## Problem to work on
Each entry is to be output precisely as it appears.

## The input
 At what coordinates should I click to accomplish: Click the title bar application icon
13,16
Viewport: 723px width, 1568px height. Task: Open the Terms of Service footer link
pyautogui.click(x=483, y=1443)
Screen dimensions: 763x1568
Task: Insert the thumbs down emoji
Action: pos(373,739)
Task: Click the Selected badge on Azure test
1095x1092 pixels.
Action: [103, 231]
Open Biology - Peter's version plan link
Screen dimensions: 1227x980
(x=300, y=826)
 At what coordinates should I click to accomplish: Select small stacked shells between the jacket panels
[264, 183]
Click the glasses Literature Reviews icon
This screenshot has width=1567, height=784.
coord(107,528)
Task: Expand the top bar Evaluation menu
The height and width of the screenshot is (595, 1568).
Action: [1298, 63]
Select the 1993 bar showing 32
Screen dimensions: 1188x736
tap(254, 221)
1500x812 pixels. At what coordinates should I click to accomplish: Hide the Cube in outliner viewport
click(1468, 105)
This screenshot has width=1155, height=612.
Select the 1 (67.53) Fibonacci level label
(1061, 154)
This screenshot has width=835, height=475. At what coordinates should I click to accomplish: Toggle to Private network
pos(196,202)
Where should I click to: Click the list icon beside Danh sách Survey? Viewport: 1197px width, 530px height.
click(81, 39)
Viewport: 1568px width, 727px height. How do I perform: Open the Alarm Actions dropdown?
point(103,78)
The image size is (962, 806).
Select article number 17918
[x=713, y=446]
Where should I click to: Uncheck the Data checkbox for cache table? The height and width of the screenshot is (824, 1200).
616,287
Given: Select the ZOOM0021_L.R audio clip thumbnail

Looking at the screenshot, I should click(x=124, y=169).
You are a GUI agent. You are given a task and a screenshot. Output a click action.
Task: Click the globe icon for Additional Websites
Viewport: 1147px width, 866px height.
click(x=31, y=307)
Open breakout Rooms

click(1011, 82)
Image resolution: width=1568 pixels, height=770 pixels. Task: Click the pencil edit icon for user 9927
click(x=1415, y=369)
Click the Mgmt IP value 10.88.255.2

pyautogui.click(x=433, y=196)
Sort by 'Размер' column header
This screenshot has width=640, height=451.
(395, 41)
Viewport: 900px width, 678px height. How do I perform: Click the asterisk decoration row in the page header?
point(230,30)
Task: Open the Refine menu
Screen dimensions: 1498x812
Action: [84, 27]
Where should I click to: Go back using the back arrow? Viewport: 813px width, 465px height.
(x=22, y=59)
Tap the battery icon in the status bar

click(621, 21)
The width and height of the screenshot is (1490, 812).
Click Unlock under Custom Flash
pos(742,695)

## Result of this task
 At what coordinates should I click to accomplish: Click the title bar application icon
13,16
Viewport: 723px width, 1568px height. Task: Open the Terms of Service footer link
pyautogui.click(x=483, y=1443)
Screen dimensions: 763x1568
Task: Insert the thumbs down emoji
Action: pos(373,739)
Task: Click the Selected badge on Azure test
1095x1092 pixels.
Action: [103, 231]
Open Biology - Peter's version plan link
Screen dimensions: 1227x980
(x=300, y=826)
 At what coordinates should I click to accomplish: Select small stacked shells between the jacket panels
[264, 183]
Click the glasses Literature Reviews icon
This screenshot has width=1567, height=784.
coord(107,528)
Task: Expand the top bar Evaluation menu
The height and width of the screenshot is (595, 1568).
Action: [1298, 63]
Select the 1993 bar showing 32
Screen dimensions: 1188x736
tap(254, 221)
1500x812 pixels. At what coordinates should I click to accomplish: Hide the Cube in outliner viewport
click(1468, 105)
This screenshot has width=1155, height=612.
Select the 1 (67.53) Fibonacci level label
(1061, 154)
This screenshot has width=835, height=475. At what coordinates should I click to accomplish: Toggle to Private network
pos(196,202)
Where should I click to: Click the list icon beside Danh sách Survey? Viewport: 1197px width, 530px height.
click(81, 39)
Viewport: 1568px width, 727px height. How do I perform: Open the Alarm Actions dropdown?
point(103,78)
The image size is (962, 806).
Select article number 17918
[x=713, y=446]
Where should I click to: Uncheck the Data checkbox for cache table? The height and width of the screenshot is (824, 1200).
616,287
Given: Select the ZOOM0021_L.R audio clip thumbnail

Looking at the screenshot, I should click(x=124, y=169).
You are a GUI agent. You are given a task and a screenshot. Output a click action.
Task: Click the globe icon for Additional Websites
Viewport: 1147px width, 866px height.
click(x=31, y=307)
Open breakout Rooms

click(1011, 82)
Image resolution: width=1568 pixels, height=770 pixels. Task: Click the pencil edit icon for user 9927
click(x=1415, y=369)
Click the Mgmt IP value 10.88.255.2

pyautogui.click(x=433, y=196)
Sort by 'Размер' column header
This screenshot has width=640, height=451.
(395, 41)
Viewport: 900px width, 678px height. How do I perform: Click the asterisk decoration row in the page header?
point(230,30)
Task: Open the Refine menu
Screen dimensions: 1498x812
Action: [84, 27]
Where should I click to: Go back using the back arrow? Viewport: 813px width, 465px height.
(x=22, y=59)
Tap the battery icon in the status bar

click(621, 21)
The width and height of the screenshot is (1490, 812).
Click Unlock under Custom Flash
pos(742,695)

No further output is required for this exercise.